== Exercise requirements ==
1. According to the book review, which of the Frankfurt School did not escape the Holocaust?
2. Reproduce word for word the stretch of the book review from "Beyond making the" through "too much attention.".

Within months of composing this scenario, Benjamin was dead, a victim of the Nazis. The manner of his death helped make his beautiful, disillusioned tableau of progress-as-catastrophe one of the best remembered takeaways from the Frankfurt School. For those who have not yet had the pleasure, the Frankfurt School was a brilliant group of German-Jewish Marxo-Freudian analysts of culture who (except for Benjamin) escaped the Holocaust and lived long enough to denounce American consumerism, jazz, and the student movement. Their present-day inheritors, collectively known as critical theory, include thinkers like Jürgen Habermas and Axel Honneth in Germany and, in the United States, Seyla Benhabib, Thomas McCarthy, Nancy Fraser, Jean Cohen, Andrew Arato, and other luminaries. They and what they made of the concept of progress are the subject of Amy Allen’s difficult but rewarding book, The End of Progress. Allen argues that key members of this generation (the Germans, but for some reason not the Americans) have been too uncritical of progress — much more uncritical than Benjamin or Theodor Adorno or, for that matter, Michel Foucault, whom she drags across the Rhine and conscripts as an ally. Allen exposes, hidden below the philosophical work of Habermas, Honneth, and Rainer Forst, a belief in progress that in her view is fatally Eurocentric, hence unworthy of their high emancipatory project.

Beyond making the charge of Eurocentrism, Allen does not really argue the anti-progress case. She doesn’t compare childhood mortality statistics or the quality of neighborliness, the situation of women or the amount of carbon in the atmosphere now and 100 years ago; the sorts of pros and cons that might come up in a dorm room late at night don’t interest her much. And her indifference to empirical examples is not incidental. The major accusation she levels against the best-known of the critical theorists, Habermas and Honneth, is that although they seem rigorously philosophical, they pay too much attention to facts like these. For Allen’s style of philosophy, any attention is too much attention.

== Recorded data ==
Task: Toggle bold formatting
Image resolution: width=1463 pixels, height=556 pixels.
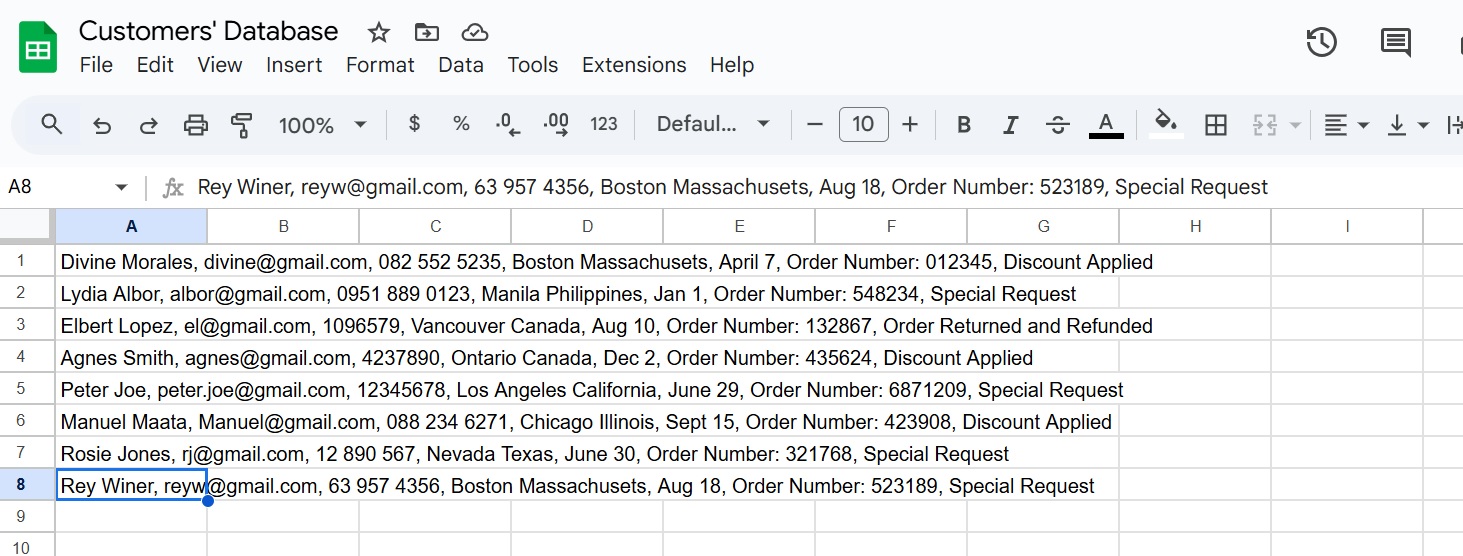Action: point(964,125)
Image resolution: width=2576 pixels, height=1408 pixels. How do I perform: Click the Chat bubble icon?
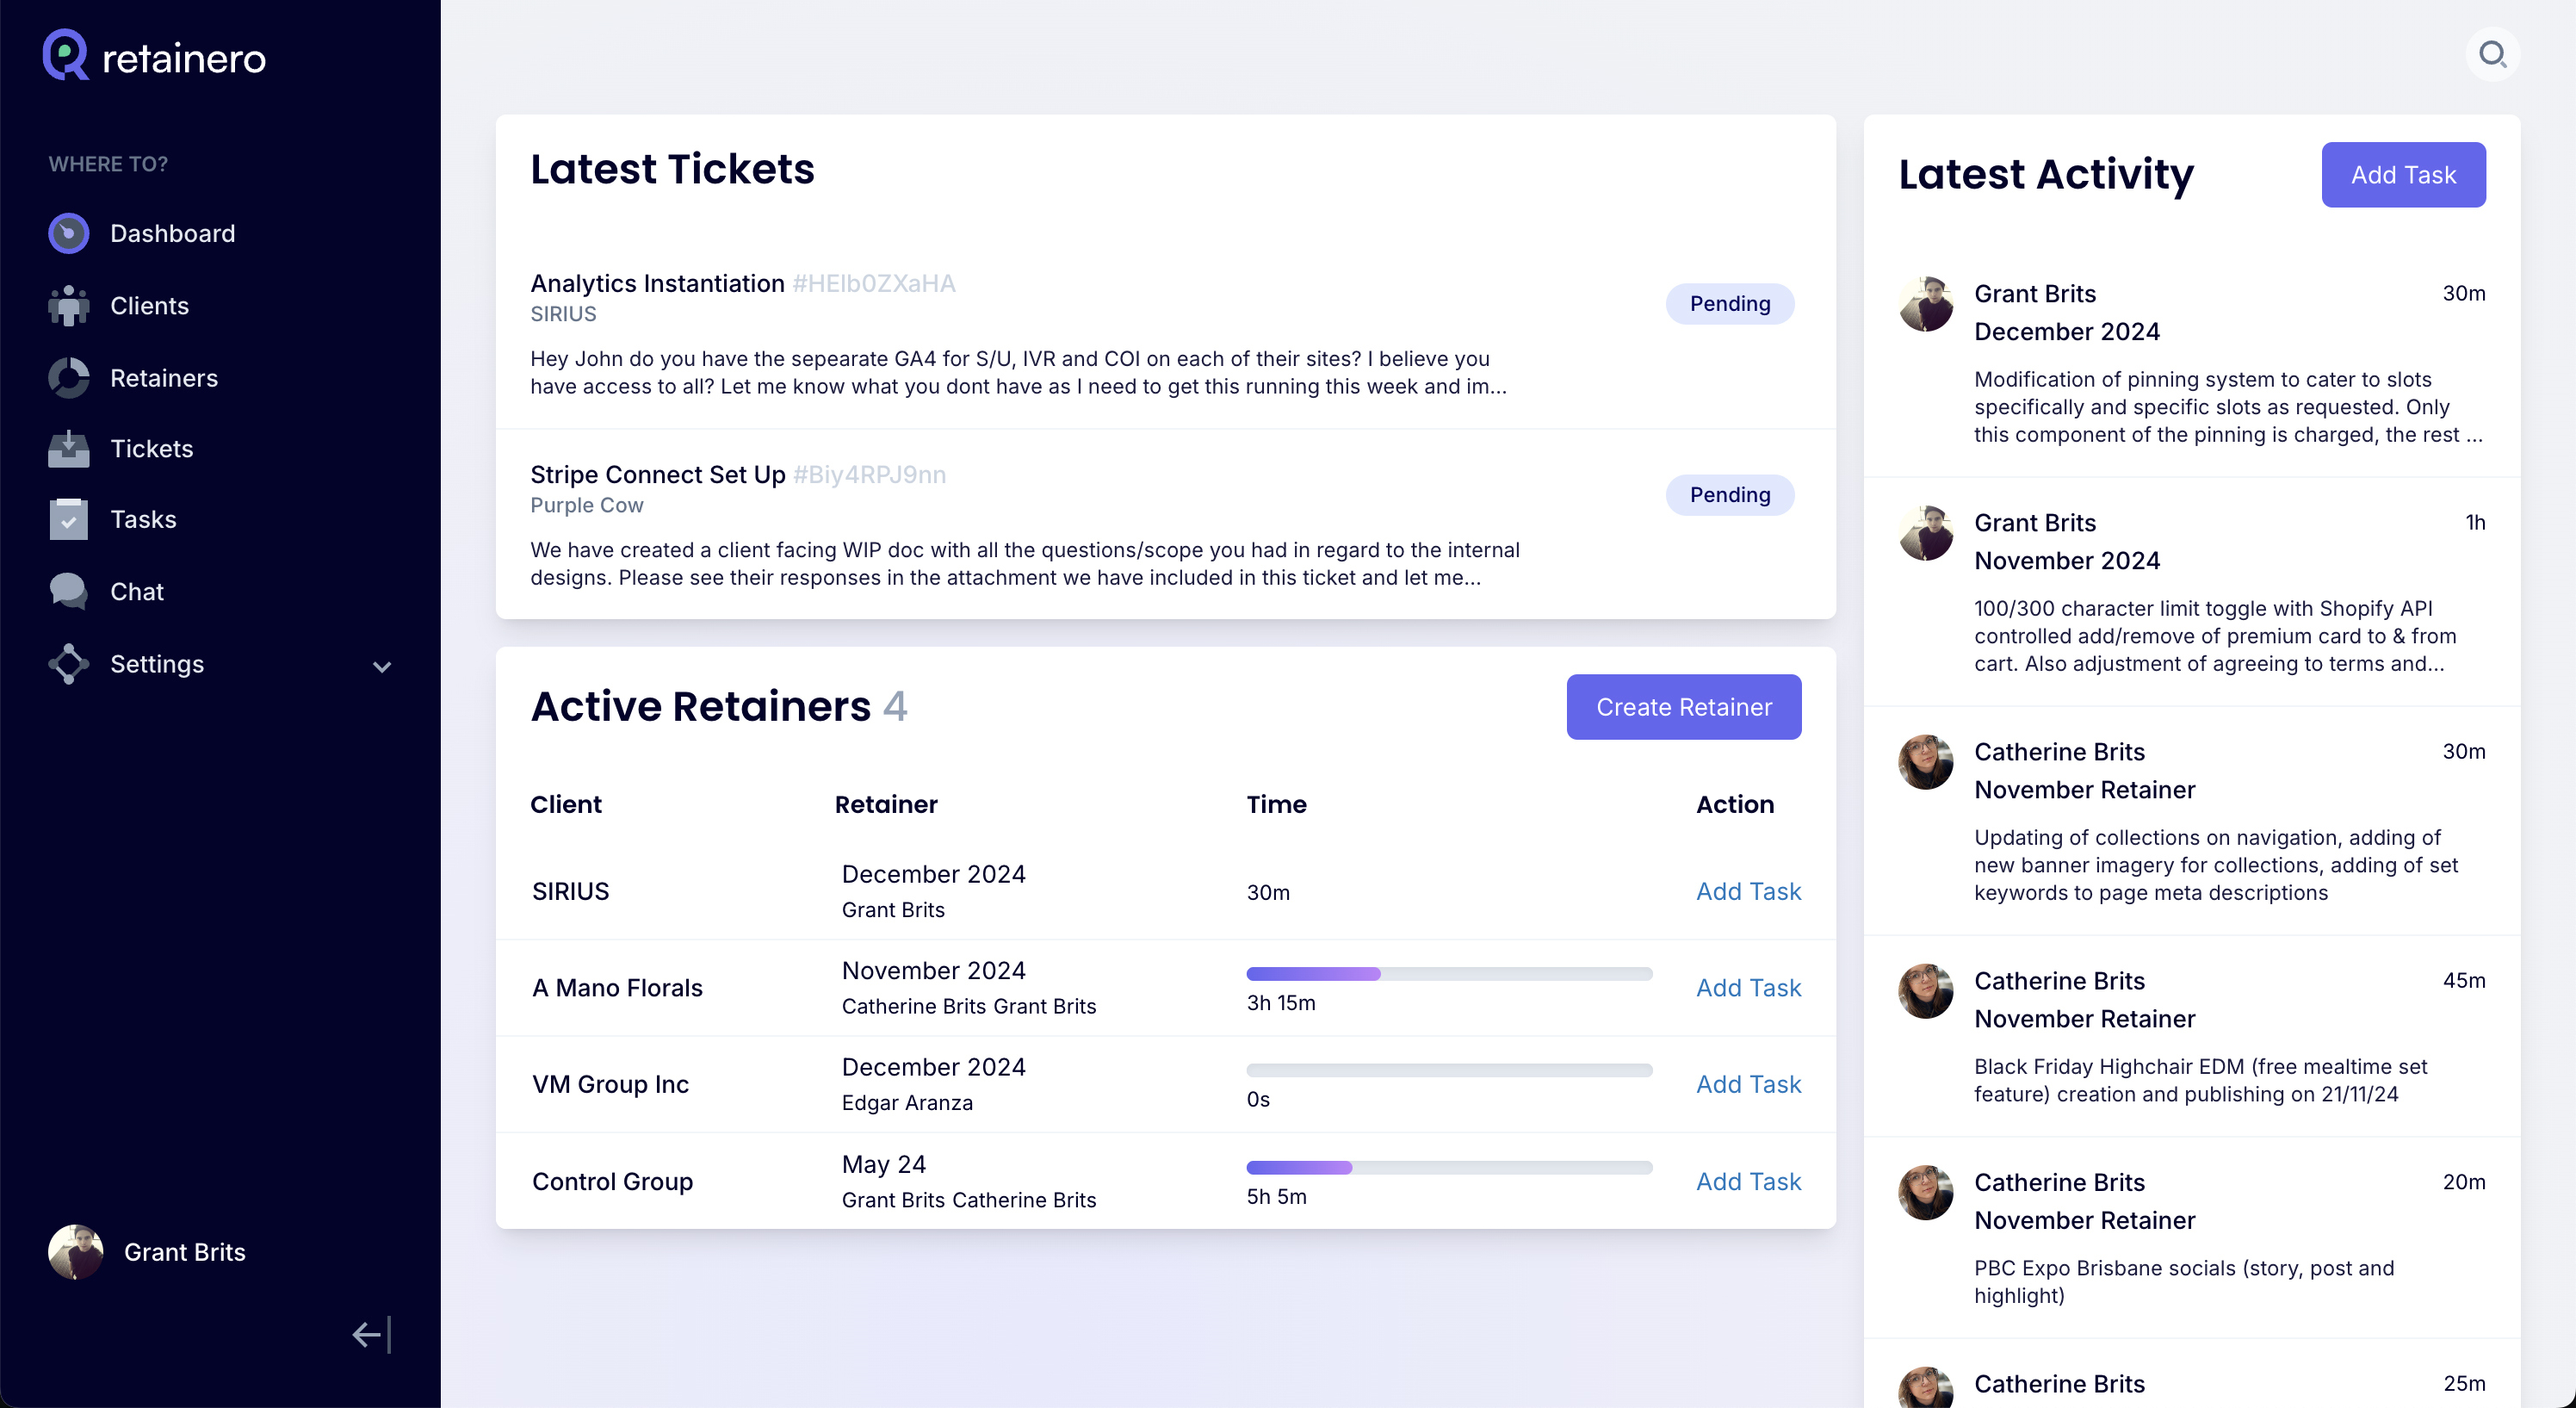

== Answers provided ==
1. Benjamin

2.
Beyond making the charge of Eurocentrism, Allen does not really argue the anti-progress case. She doesn’t compare childhood mortality statistics or the quality of neighborliness, the situation of women or the amount of carbon in the atmosphere now and 100 years ago; the sorts of pros and cons that might come up in a dorm room late at night don’t interest her much. And her indifference to empirical examples is not incidental. The major accusation she levels against the best-known of the critical theorists, Habermas and Honneth, is that although they seem rigorously philosophical, they pay too much attention to facts like these. For Allen’s style of philosophy, any attention is too much attention.